ITM Power Aktie: Juni-Entscheidung über 86,5-Millionen-Chronos
Der Wasserstoff-Spezialist ITM Power erwartet im Juni das Urteil über staatliche Hilfen für seine neue Chronos-Fertigung, die über die künftige Wachstumsstory entscheiden wird.

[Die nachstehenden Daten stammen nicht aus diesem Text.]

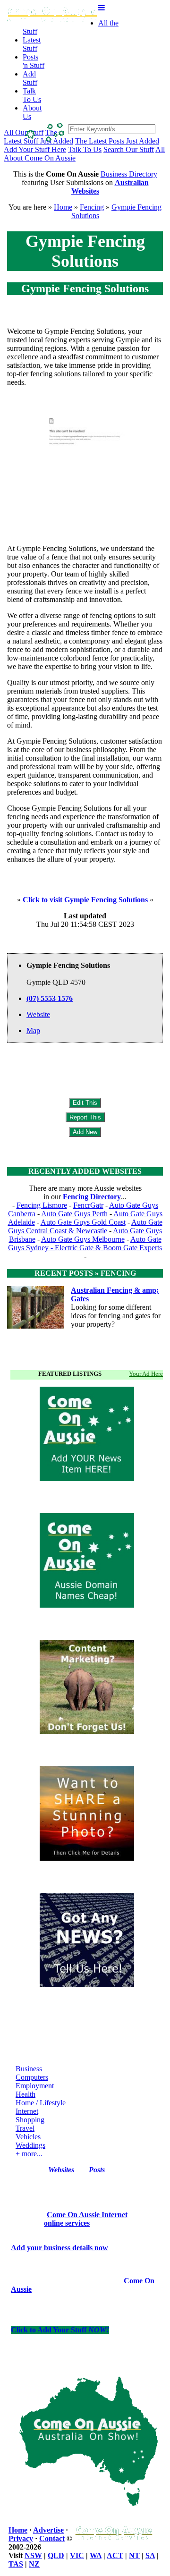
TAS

- Subventionsurteil im Juni erwartet
- Neue Chronos-Fertigung in Sheffield
- Rekordumsatz von 18 Millionen Pfund
- Rheinmetall-Partnerschaft für NATO-Kraftstoffe
Eine Marktkapitalisierung von über einer Milliarde Pfund und ein Aktienkurs, der sich binnen eines Jahres verfünffacht hat. Bei ITM Power preist der Markt derzeit ein makelloses Wachstumsszenario ein. Ob der britische Hersteller von Wasserstoff-Elektrolyseuren dieses Versprechen halten kann, entscheidet sich in wenigen Wochen in London.
Die Führungsriege hat ihr Schicksal bereits an den Erfolg geknüpft. Vorstandschef Dennis Schulz erhält ein Aktienpaket von 1,3 Millionen Stück nur unter strengen Auflagen. Die Papiere fließen erst, wenn das Unternehmen profitable Verträge abschließt und die neue Produktionslinie namens Chronos pünktlich liefert.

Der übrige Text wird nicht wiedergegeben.